We adopted an “all-comers” approach to patient recruitment, rather than use a defined control group of healthy subjects, because of the invasive nature of our study. This may have led to an underestimation of the magnitude of difference in τ, because, although these patients did not meet the formal mean PAP cut-off value for diagnosis of PHT, some of these patients had higher PAPs than would have been anticipated.

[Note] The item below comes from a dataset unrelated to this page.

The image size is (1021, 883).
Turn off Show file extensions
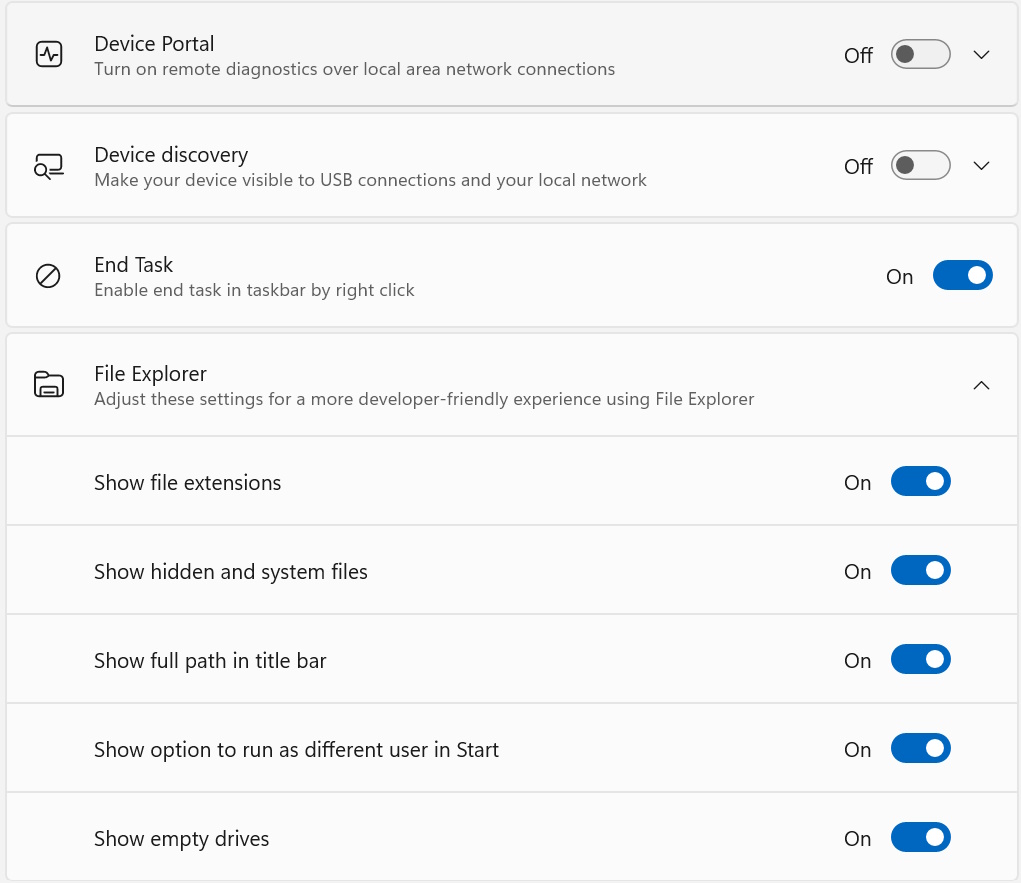[x=920, y=481]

There is a possibility that different underlying etiologies of PHT result in different changes in RV adaptation. Given the relatively small number of patients studied, our study was underpowered to address this issue. There is some animal evidence that the type of PHT and location of obstruction influences changes in RV diastolic function.38 Examination of RV diastolic function in patients with different types of PHT would therefore be interesting.
Conclusion
Invasive measures of early active relaxation in the RV are abnormal in patients with PHT, even while measures of contractility are static or increasing, compared with patients with normal pulmonary pressures. This suggests that RV diastolic dysfunction may precede overt systolic dysfunction in this setting. Moreover, abnormal relaxation is associated with higher RV filling pressures, which could theoretically be clinically important. This deserves further study as a potential novel marker of early disease or disease progression, and it also provides a framework for future noninvasive study of RV diastolic function.
Acknowledgments
Craig Murch assisted in the Matlab computation of Pmax. All authors take responsibility for the reliability and freedom from bias of the data presented and their discussed interpretation.
Source of Support: This study was supported by a grant from Actelion Pharmaceuticals.
Conflict of Interest: None declared.